*Written task*
Could you repeat these lines with each "screenshot" changed to "screen capture", leaving everything else as it is and omitting the pictures?

*Input rows*
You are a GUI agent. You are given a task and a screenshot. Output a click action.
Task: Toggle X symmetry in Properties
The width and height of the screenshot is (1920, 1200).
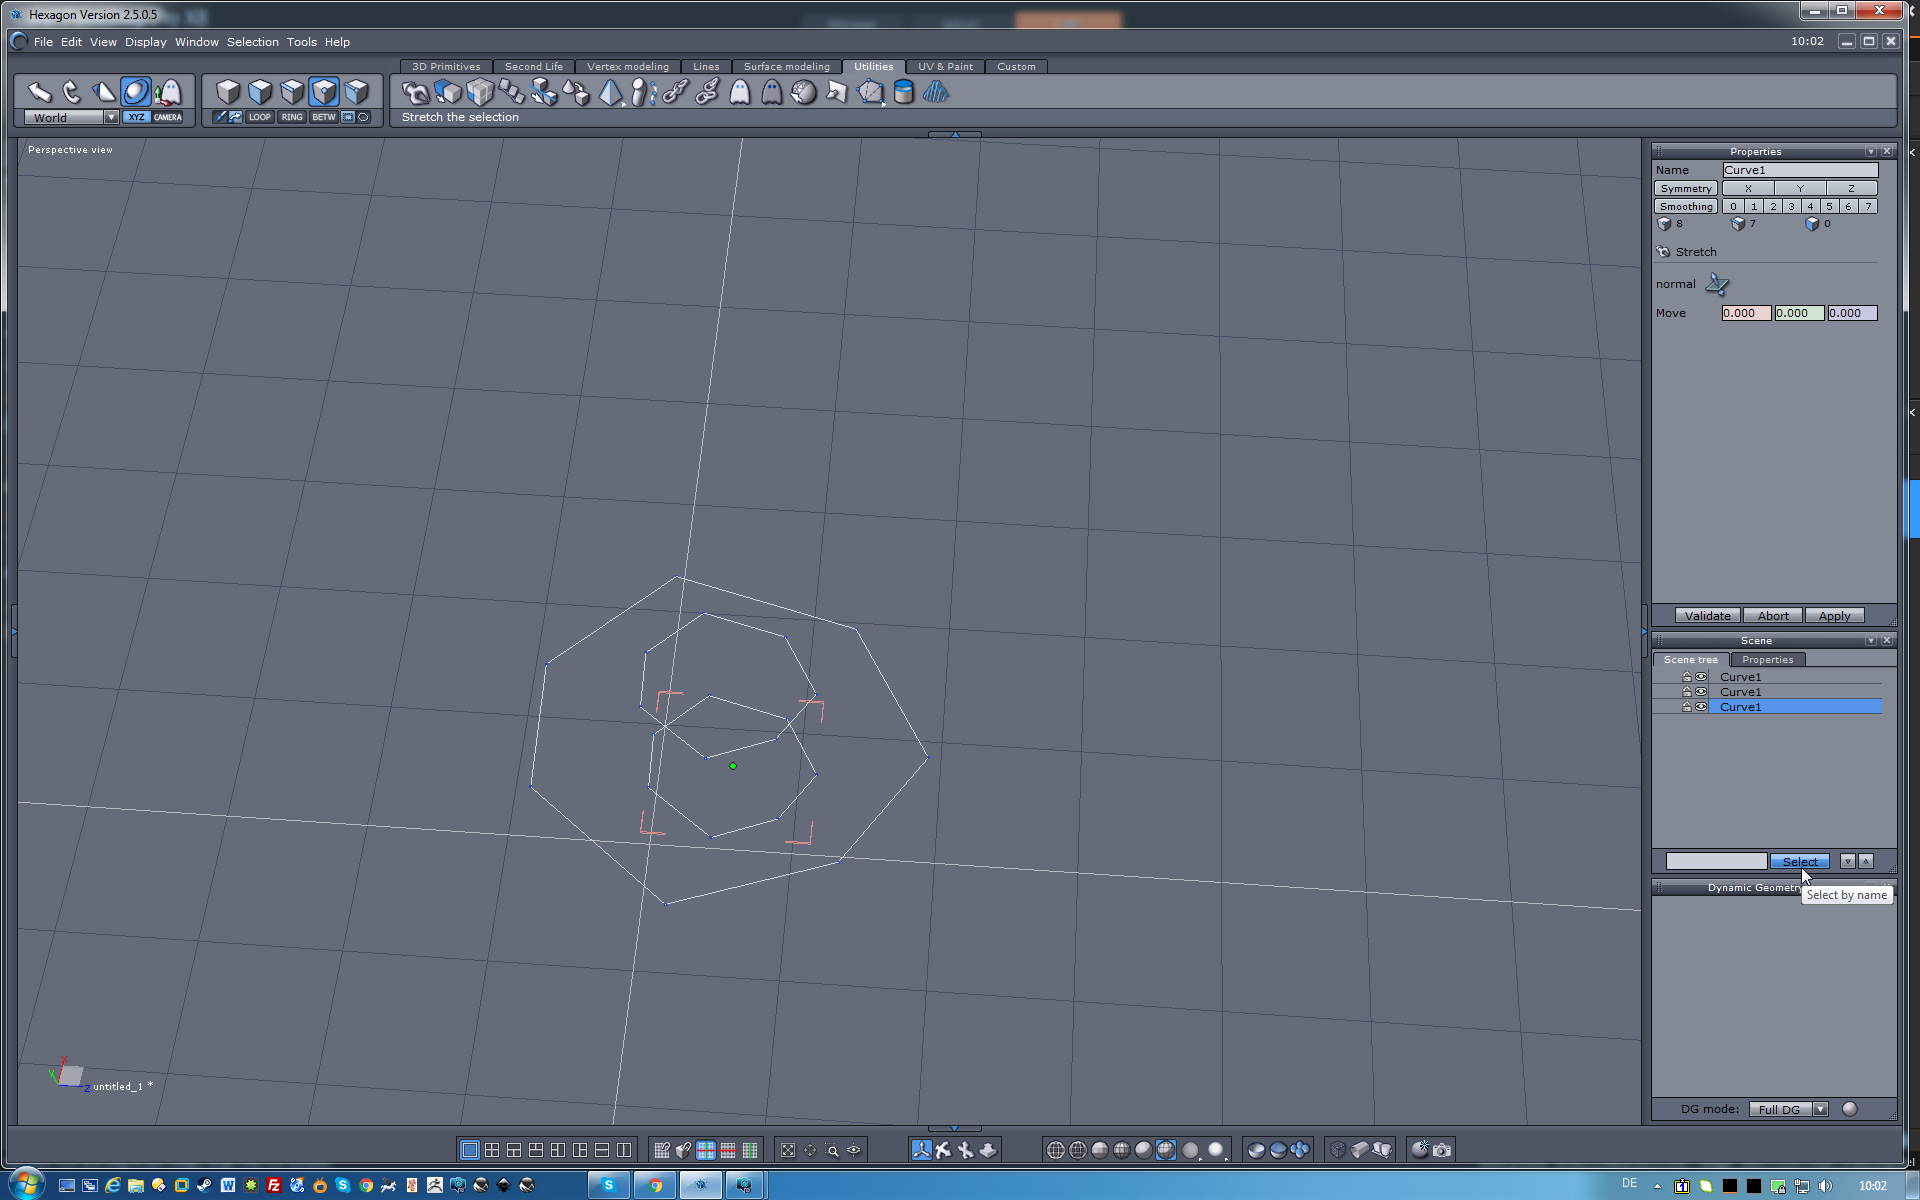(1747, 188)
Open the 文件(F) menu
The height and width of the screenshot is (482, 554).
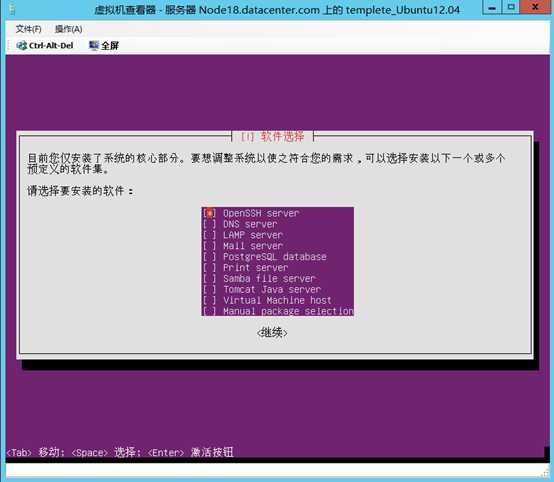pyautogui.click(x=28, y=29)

*Answer to the problem*
You are a GUI agent. You are given a task and a screen capture. Output a click action.
Task: Toggle X symmetry in Properties
The width and height of the screen capture is (1920, 1200).
(1747, 188)
Open the 文件(F) menu
The height and width of the screen capture is (482, 554).
pyautogui.click(x=28, y=29)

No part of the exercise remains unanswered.